» **PASSAGE**
____
The Clippers’ size is one of their great advantages and one of the primary ways they’re able to control basketball games for sustained stretches when they’re playing well. When that asset isn’t on the floor, the Clips are easier both to score on and to guard. Both last night at Memphis and tonight at New Orleans, Chris Kaman’s absence deprives the Clips of that upper hand.
There are moments when Kaman’s absence is strongly felt in the halfcourt. At (3rd, 5:40), Baron Davis is being smothered on the wing. When Kaman is healthy, this is a set when a simple entry pass over the top of the defenders by Davis to Kaman would put the Clippers in a legitimately decent position to score. Chris would draw the defenses low, opening up spots the help defenders have vacated. Tonight, those possessions often cultivate nothing, as the Hornets’ defenders didn’t budge. Although Brian Skinner turns in one of his better games during this current stint with the Clips (14 points on 6-for-9 shooting in 19 minutes), he doesn’t tilt the defense when the ball is in his hands.
Defensively, it’s a stretch to call Kaman an enforcer, but he’s a big, agile body. Chris has become a pretty decent pick-and-roll defender (far and away the best among the Clippers’ bigs), who runs enough interference to slow the action. Tonight, those qualities are missed against one of the better screen/roll teams in the League. West gets his regular diet of attempts, but Emeka Okafor has even more success against the Clips’ scattered halfcourt defense (1st, 6:54; 1st, 0:32; 3rd, 0:03). He also hurts DeAndre and Skinner in isolation with some not-so-fancy-but-very-serviceable post moves (1st, 10:31; 1st, 3:21; 3rd, 7:50; 3rd, 4:30; 4th, 11:03). When the Clips’ bigs drift too far out, Okafor squeezes underneath the defense to put himself in position for easy feeds and layups. (1st, 1:12; 3rd, 3:27).
____
» **PROVIDED DATA**
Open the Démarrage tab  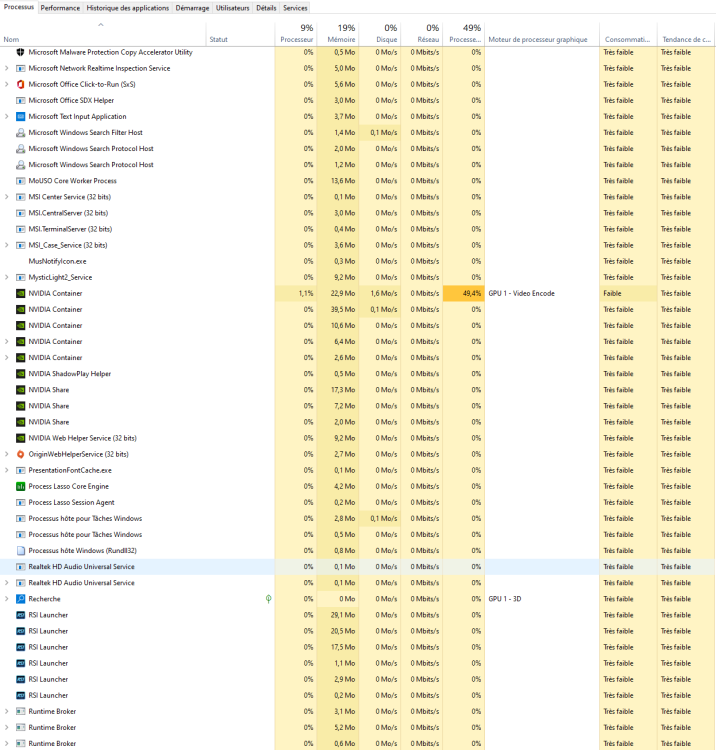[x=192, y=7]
____
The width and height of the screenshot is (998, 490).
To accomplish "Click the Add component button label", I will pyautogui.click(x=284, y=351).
____
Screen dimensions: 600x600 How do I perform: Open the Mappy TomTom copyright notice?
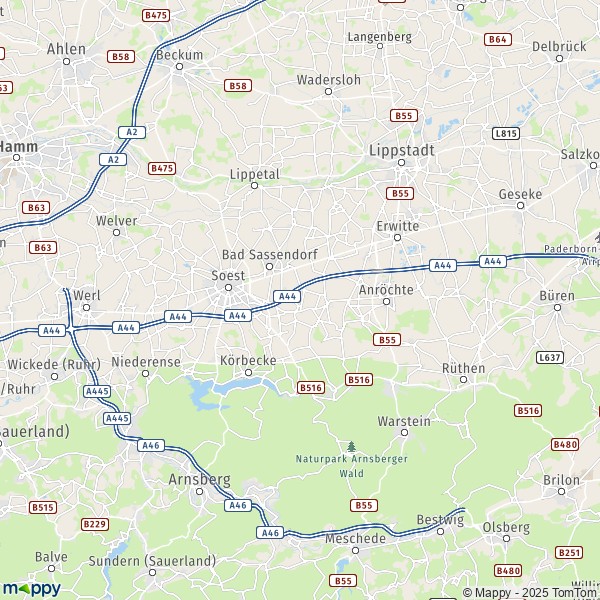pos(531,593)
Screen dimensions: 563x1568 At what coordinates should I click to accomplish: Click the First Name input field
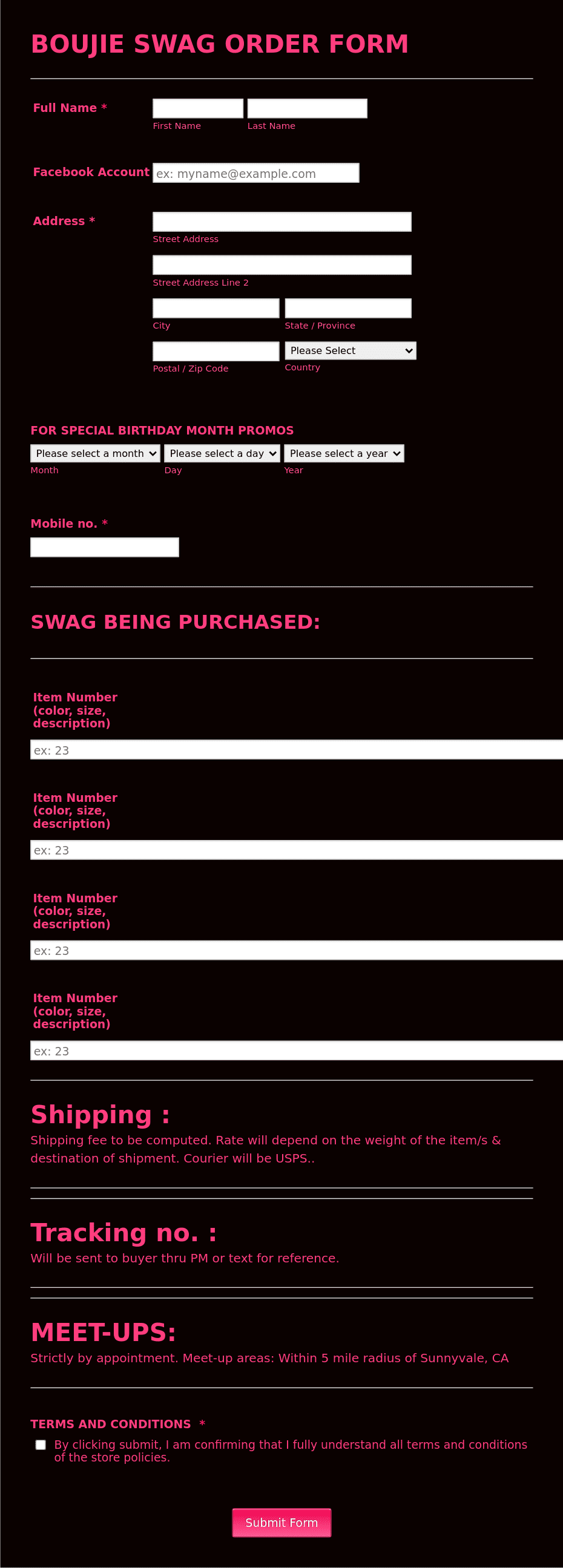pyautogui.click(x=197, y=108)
____
» **EXPLORE THE MATERIAL**
1 - In the Kaman passage, how many points did Brian Skinner score tonight?
2 - Quote the Kaman passage starting with "Defensively, it’s a" and going on through "1:12; 3rd, 3:27).".
Please rely only on the Kaman passage, not on the lines.

» **RESPONSES TO THE TASKS**
1 - 14 points, on 6-for-9 shooting in 19 minutes.

2 -
Defensively, it’s a stretch to call Kaman an enforcer, but he’s a big, agile body. Chris has become a pretty decent pick-and-roll defender (far and away the best among the Clippers’ bigs), who runs enough interference to slow the action. Tonight, those qualities are missed against one of the better screen/roll teams in the League. West gets his regular diet of attempts, but Emeka Okafor has even more success against the Clips’ scattered halfcourt defense (1st, 6:54; 1st, 0:32; 3rd, 0:03). He also hurts DeAndre and Skinner in isolation with some not-so-fancy-but-very-serviceable post moves (1st, 10:31; 1st, 3:21; 3rd, 7:50; 3rd, 4:30; 4th, 11:03). When the Clips’ bigs drift too far out, Okafor squeezes underneath the defense to put himself in position for easy feeds and layups. (1st, 1:12; 3rd, 3:27).